No he pasado mis vacaciones de verano en Lanzarote, pero si lo hubiera hecho, como ha hecho el Presidente del Gobierno, tal vez habría aprovechado para reflexionar sobre dos paisajes políticamente alegóricos que conviven en esa isla canaria: la playa y el malpaís.

En principio, la playa no necesita explicaciones. En nuestro país es un escenario tan común como la vida; tanto, que ciudadanos de lejanos países piensan que España es poco más que una playa interminable llena de chiringuitos. Sin embargo, esa repetición del paisaje playa no impide que sea un lugar perfecto para la meditación y un contexto magnífico para la metáfora.

La playa como límite y frontera, pero también como punto de encuentro entre la tierra y el mar, territorio prodigioso en el que poder caminar sobre las aguas. La playa como otero desde el que observar el horizonte en el que se confunde lo de arriba con lo de abajo. La playa como espacio cambiante en el que nada es lo mismo de un día para otro, donde la esencia de la existencia es el movimiento y la mutación constantes de los elementos que la integran, elementos, que bien combinados la hacen reconocible como esa playa a la que regresamos un verano tras otro, sin percatarnos de que no volvemos a ella sino a una idea de ella que habita en nuestra memoria.

Cada uno debe encontrar su playa y conocerla bien para después tomar una decisión política clave: la de ocultarla como un idiota a la mirada de los otros, o tal vez la de compartirla inteligentemente, sabiendo que sólo unos pocos sabrán apreciar en nuestra playa lo que para nosotros la hace única.

La playa como lugar secreto en el que uno se tropieza a cada paso con esas piedras maravillosas mojadas por el agua salada y matizadas por las sombras de la tarde, esas piedras preciosas que guardamos como un tesoro en el bolsillo del bañador y que, cuando llegamos a casa y dejamos que se sequen, se han convertido en lo que realmente son fuera de la playa, un guijarro más, tan abundante como los virus, las bacterias y las playas, en un país como el nuestro, tan lleno de playas.

Malpaís es una palabra rara y desconocida. Hace referencia al paisaje postvolcánico que dejan los ríos de lava, cuando esta se enfría. El malpaís es un terreno por el que resulta casi imposible transitar y en el que a duras penas se abre paso la vida. El malpaís es la antítesis de la playa. El malpaís es violento, seco y agreste.
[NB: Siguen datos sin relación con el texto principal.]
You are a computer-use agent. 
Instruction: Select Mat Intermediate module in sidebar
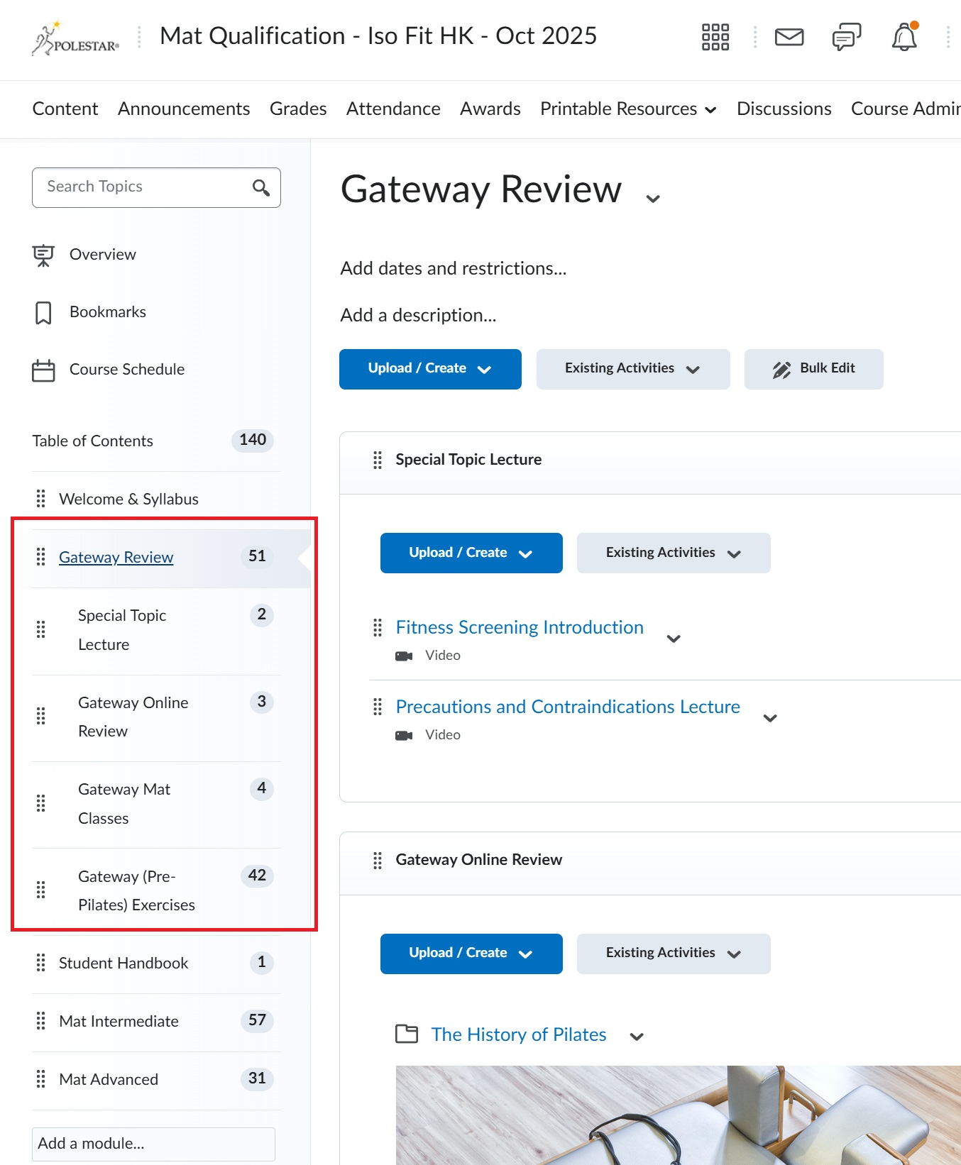pos(119,1021)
Podemos estar seguros de que pasarán muchos más años de los que dura nuestra vida, antes de que su aspecto cambie significativamente, salvo que el volcán vuelva a escupir su sangre y otro malpaís se consolide sobre el que no tuvo tiempo de erosionarse.

En el mundo de la alegoría, el malpaís es la seriedad, la rigidez, la austeridad, la rectitud o la sensatez; por contraposición a la ligereza, la frivolidad, la despreocupación, la superficialidad o la inconstancia características de la playa.

Es una anécdota que no significa nada, pero la primera vez que vi escrita la palabra malpaís fue en una novela policiaca sueca (una traducción claro), en la que el protagonista trataba de escapar al agreste paisaje nórdico en el que le había tocado pasar toda su vida, y soñaba invariablemente con largas y cálidas playas en las que podría sobrevivir holgadamente con su nórdica y abultada pensión de jubilación.

Tal vez sea cierto que todos tenemos que decidir aunque no queramos, aunque nos resistamos a ello, aunque deseemos íntimamente que otros decidan por nosotros. Todos acabamos tomando decisiones sobre nuestra vida, en la medida cada vez más escasa de nuestras posibilidades de elección. Pero mientras los márgenes de nuestra libertad se estrechan, crece y crece la capacidad de decidir por nosotros de esos seres extraños que son los políticos de este extraño país que es el nuestro, en el que abundan las playas y escasean los malpaíses.

Tal vez el presidente del gobierno español haya tenido la oportunidad de pensar España en Tenerife y de decidir si queremos ser una playa interminable llena de chiringuitos, un áspero malpaís, o bien algo distinto e innovador que combine la amabilidad de la inestable arena con la acre seguridad de la lava reseca.